Self-assembled nano-composite perovskites as highly efficient and robust hybrid cathodes for solid oxide fuel cells

Abstract

The oxygen reduction reaction, which proceeds at the cathode of a fuel cell, is primarily important as its rate determines the overall performance of a device. However, designing a single-phase material that meets multiple standards (e.g., high activity, stability, and thermomechanical characteristics) at once to become an ideal cathode still remains a great challenge. In this regard, the use of multi-phase catalysts, especially those with complex nanoscale domains, may serve as a rational strategy.
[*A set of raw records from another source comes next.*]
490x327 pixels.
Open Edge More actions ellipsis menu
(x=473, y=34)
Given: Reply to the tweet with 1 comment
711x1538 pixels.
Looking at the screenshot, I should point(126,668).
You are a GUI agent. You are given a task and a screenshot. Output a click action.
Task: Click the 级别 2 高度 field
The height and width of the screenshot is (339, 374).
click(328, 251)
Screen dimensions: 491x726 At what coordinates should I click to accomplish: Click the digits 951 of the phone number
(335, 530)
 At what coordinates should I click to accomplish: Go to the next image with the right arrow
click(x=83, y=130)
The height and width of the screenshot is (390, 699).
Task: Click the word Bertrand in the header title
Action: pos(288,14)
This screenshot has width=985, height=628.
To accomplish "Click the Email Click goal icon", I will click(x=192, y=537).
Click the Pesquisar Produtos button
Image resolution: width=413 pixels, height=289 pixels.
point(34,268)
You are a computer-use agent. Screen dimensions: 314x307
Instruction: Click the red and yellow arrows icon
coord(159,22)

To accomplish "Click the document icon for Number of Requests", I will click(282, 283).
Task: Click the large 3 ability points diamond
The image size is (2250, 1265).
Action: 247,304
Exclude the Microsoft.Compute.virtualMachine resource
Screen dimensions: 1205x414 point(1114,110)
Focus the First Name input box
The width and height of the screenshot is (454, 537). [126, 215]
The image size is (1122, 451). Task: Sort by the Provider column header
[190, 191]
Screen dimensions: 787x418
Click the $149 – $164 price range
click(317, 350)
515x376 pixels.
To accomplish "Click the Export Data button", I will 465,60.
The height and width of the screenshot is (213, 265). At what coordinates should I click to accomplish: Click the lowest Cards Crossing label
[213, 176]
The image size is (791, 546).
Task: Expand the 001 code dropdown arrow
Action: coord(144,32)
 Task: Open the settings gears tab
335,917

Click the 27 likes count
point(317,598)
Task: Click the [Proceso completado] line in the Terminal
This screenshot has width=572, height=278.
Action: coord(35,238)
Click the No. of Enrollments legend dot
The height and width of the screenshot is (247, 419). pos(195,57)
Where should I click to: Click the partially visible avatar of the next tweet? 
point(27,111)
Here, we present Ba_0.5Sr_0.5Co_0.6Fe_0.2Zr_0.1Y_0.1O_3−δ (BSCFZY) as a superior biphasic nano-composite cathode, which self-assembles into two discrete cubic perovskites: Co-rich (Ba_0.5Sr_0.5Co_0.7Fe_0.2Zr_0.07Y_0.03O_3−δ) and Zr-rich (Ba_0.6Sr_0.4Co_0.3Fe_0.2Zr_0.4Y_0.1O_3−δ) phases. The former promotes the electrocatalytic activity while the latter supports the microstructural robustness; thus, the synergic ensemble of Co- and Zr-rich perovskite domains yields an area specific resistance of only ∼0.013 Ω cm² at 650 °C, which is far superior to that anticipated from the component phases in isolation. The cooperative interaction found in multi-phase catalysts prepared via a simple one-pot synthesis is not only attractive for SOFCs but also for other kinds of energy conversion and storage devices, such as protonic ceramic electrochemical cells, electrolysers, and membrane chemical reformers.